Author Identifiers

Sarah Louise Carter
ORCID: 0000-0001-5781-1822

Date of Award

2018

Degree Type

Thesis

Degree Name

Doctor of Philosophy

School

Western Australian Academy of Performing Arts (WAAPA) & University of Western Australia

First Advisor

Dr Luke S. Hopper

Second Advisor

Professor Alan Bryant

Third Advisor

Professor Barry Iacopetta

Field of Research Code

190403, 110601, 110318

Abstract

Turnout, the act of externally rotating the legs, is produced through the summation of joint structure characteristics and ranges of motion at the hip, knee, ankle and foot. The hip joint’s contribution to functional turnout, a dancer’s preferred turnout stance, has received extensive examination, whereas little is known about below-the-hip contributions. Dancers with limited hip external rotation (HER) are associated with an increased risk of overuse lower limb injury. These injuries have been attributed to forcing turnout via additional external tibiofemoral rotation (TFR) and foot pronation. Yet knowledge of these compensatory mechanisms is based on biomechanical theories and clinical observations rather than quantitative clinical assessments or 3D motion analysis. The principal aim of this research was to investigate the lower leg and foot contributions to turnout in university-level female dancers using quantitative clinical assessments and 3D motion analysis, as well as the compensations mechanisms dancers use to increase turnout.

The first study focused on assessing the lower leg and foot contributions to turnout using the clinical assessments of passive TFR and active measures of foot pronation in turnout. The results showed dancers assumed a more pronated posture in turnout, and those with a greater passive TFR demonstrated a less pronated position in turnout providing new insight into the mechanical coupling between the foot and the tibiofemoral joint in dancers.

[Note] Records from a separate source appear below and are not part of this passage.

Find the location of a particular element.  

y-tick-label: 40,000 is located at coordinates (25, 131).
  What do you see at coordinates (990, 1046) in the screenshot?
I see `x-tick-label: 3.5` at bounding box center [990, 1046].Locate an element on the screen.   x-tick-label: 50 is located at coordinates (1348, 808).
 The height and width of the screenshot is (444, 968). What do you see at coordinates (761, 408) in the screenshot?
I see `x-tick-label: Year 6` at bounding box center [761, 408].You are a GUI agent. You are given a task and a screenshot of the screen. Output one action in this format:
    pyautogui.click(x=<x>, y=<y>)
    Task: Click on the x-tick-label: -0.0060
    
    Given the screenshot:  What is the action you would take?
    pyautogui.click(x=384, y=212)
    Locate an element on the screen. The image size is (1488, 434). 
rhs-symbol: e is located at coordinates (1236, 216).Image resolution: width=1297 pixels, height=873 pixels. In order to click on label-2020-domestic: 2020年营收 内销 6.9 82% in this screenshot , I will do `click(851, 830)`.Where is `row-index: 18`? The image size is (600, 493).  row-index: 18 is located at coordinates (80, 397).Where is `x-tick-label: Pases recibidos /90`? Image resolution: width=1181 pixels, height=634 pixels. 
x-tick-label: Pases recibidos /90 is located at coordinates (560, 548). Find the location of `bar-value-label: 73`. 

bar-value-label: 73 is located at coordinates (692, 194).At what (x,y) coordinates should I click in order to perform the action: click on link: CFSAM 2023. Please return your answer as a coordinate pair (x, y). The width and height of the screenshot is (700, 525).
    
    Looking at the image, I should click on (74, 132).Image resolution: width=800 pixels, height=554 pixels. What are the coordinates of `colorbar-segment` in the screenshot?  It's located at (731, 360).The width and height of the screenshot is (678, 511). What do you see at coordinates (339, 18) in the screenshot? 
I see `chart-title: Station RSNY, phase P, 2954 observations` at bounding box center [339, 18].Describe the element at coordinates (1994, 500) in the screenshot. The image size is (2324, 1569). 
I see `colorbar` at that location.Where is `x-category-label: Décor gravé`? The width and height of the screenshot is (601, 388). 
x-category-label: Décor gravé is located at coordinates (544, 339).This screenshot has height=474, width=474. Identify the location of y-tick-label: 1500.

The purpose of the second study was to use 3D kinematic analyses to determine the lower leg and foot compensations that dancers use to accentuate their turnout. Active and passive TFR of the dancers was also measured. The results demonstrated foot abduction was the strongest predictor of functional and forced turnout, compared to both the hip and knee external rotation. A moderate-strong negative relationship was observed between HER and foot abduction in all turnout conditions. A moderate negative relationship was found between the passive TFR and foot abduction in all turnout conditions. These findings indicate clinical measures of external tibiofemoral rotation can predict the total below-hip compensation mechanisms a dancer uses to achieve turnout. Suggesting, dancers are more likely to pronate about the foot/ankle complex, than rotate at the knee to compensate for limited HER. Whereas dancers with less foot mobility may force additional rotation via the knee which may contribute to rotational knee joint laxity.

The previous study provided the rational for an in-depth analysis of the foot/ankle complex such as that provided by three-dimensional multi-segment foot models (3DMFMs). The lack of an appropriate model for ballet dancers led to the modification of the Rizzoli Foot Model. Kinematic repeatability of the model was determined from analysing ballet dancers performing the following movements; parallel stance, turnout plié, turnout stance, turnout rise and flex-point-flex. First metatarsophalangeal joint (MTPJ) in the sagittal plane demonstrated excellent intra and inter-assessor repeatability across all movements. All inter-segmental angles except for the tibia-hindfoot and hindfoot-midfoot frontal planes demonstrated excellent intra-assessor repeatability during flex-point-flex movements. Providing a reliable method to measure 3D foot/ankle complex can enable a deeper understanding of the foot/ankle complex contribution to turnout. Previous 3DMFM used in dance science consisted of only two foot segments, hindfoot and forefoot whereas this model includes a midfoot segment which is important as forefoot abduction has been suggested to give the illusion of a larger turnout angle.

The final study aimed to examine the lower leg and foot compensations that dancers use to accentuate their turnout using a dance specific 3DMFM. Hindfoot abduction and eversion were the strongest predictors of foot abduction in turnout. Midfoot abduction was significantly greater in forced turnout compared to functional turnout. No significant differences were found for forefoot abduction, first MTPJ abduction and navicular drop in functional or forced turnout, compared to natural stance. Foot pronation does play a role in achieving turnout and there may be a safe range of pronation. However, the amount of detrimental pronation for a dancer is unknown. The overall results from these studies offer compelling evidence that the foot/ankle complex plays a more important role in achieving turnout, than previously thought. Further prospective research on in situ measures of the lower leg and foot in turnout and injury surveillance are required to improve our understanding of the normal and abnormal dance biomechanics.